*Exercise details*
Copy out every line of the records where the string "chart" occurs.

*Source records*
• • •

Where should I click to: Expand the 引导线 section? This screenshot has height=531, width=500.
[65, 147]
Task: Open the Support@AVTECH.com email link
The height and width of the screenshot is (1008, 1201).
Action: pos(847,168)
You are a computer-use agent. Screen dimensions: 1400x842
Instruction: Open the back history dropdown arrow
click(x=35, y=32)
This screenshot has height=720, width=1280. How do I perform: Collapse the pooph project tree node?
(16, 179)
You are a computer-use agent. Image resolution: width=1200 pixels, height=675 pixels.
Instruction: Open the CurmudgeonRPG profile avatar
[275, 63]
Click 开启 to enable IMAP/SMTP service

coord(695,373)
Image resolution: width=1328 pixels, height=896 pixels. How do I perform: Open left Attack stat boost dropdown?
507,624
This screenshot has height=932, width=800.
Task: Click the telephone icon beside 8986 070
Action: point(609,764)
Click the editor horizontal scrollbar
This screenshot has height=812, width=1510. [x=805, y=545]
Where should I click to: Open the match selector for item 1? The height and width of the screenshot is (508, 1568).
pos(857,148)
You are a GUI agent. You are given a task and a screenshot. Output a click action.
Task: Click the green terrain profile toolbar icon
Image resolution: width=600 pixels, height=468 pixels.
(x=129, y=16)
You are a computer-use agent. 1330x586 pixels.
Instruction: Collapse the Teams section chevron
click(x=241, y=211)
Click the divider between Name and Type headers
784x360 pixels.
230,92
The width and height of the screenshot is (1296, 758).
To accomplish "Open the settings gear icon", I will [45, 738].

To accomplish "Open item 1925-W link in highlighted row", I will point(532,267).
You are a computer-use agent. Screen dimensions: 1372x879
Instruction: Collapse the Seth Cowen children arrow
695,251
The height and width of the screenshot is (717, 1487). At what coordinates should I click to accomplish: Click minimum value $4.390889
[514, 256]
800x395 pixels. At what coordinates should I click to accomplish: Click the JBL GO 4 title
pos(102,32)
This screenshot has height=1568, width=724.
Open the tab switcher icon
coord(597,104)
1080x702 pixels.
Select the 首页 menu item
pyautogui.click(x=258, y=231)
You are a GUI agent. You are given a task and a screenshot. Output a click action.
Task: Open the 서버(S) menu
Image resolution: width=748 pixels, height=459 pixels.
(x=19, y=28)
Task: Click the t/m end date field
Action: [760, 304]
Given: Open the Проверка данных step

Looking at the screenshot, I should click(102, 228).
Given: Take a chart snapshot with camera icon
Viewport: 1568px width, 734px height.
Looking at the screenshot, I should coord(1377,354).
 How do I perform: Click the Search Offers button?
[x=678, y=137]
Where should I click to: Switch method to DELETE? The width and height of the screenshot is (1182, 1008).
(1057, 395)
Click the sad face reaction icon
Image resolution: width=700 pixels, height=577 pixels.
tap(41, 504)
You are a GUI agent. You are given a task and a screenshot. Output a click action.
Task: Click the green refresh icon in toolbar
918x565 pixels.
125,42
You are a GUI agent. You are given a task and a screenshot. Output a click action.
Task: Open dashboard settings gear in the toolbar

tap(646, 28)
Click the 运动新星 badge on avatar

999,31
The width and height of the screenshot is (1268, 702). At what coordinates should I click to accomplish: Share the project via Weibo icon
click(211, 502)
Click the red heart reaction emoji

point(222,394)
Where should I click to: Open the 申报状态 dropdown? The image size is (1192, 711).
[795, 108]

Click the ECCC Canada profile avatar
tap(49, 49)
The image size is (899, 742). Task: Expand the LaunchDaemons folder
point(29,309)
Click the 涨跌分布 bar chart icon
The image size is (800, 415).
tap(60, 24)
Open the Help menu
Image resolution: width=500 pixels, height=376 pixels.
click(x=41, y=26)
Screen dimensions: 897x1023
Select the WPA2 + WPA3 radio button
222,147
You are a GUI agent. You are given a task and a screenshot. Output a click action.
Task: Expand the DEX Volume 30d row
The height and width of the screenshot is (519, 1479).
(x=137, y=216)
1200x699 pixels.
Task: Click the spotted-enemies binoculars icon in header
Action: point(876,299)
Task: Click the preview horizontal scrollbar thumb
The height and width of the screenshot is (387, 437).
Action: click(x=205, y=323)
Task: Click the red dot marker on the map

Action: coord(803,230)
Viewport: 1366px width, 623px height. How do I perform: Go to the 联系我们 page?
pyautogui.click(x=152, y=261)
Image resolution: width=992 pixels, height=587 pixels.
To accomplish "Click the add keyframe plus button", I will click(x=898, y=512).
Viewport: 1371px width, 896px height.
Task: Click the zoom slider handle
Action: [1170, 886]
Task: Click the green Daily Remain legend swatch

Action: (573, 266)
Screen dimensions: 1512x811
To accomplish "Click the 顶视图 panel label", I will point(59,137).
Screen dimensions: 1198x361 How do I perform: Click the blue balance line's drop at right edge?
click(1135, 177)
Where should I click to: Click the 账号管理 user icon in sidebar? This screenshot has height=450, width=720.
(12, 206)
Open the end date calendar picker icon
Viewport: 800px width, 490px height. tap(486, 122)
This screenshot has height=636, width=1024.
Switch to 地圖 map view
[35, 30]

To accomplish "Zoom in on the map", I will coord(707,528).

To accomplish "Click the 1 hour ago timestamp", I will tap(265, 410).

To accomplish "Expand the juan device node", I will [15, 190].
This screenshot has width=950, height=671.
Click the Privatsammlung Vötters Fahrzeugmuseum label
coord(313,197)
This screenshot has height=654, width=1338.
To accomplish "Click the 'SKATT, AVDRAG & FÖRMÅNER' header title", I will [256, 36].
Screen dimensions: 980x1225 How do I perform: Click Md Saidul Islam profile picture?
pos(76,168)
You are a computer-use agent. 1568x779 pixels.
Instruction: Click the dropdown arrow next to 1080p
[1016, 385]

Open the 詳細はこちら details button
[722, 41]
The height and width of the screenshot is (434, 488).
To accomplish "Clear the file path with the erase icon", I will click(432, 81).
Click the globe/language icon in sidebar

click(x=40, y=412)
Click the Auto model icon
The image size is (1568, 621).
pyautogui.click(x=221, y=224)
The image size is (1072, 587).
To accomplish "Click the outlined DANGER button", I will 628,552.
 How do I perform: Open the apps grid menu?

• • •

*Written solution*
Given: Take a chart snapshot with camera icon
Click the 涨跌分布 bar chart icon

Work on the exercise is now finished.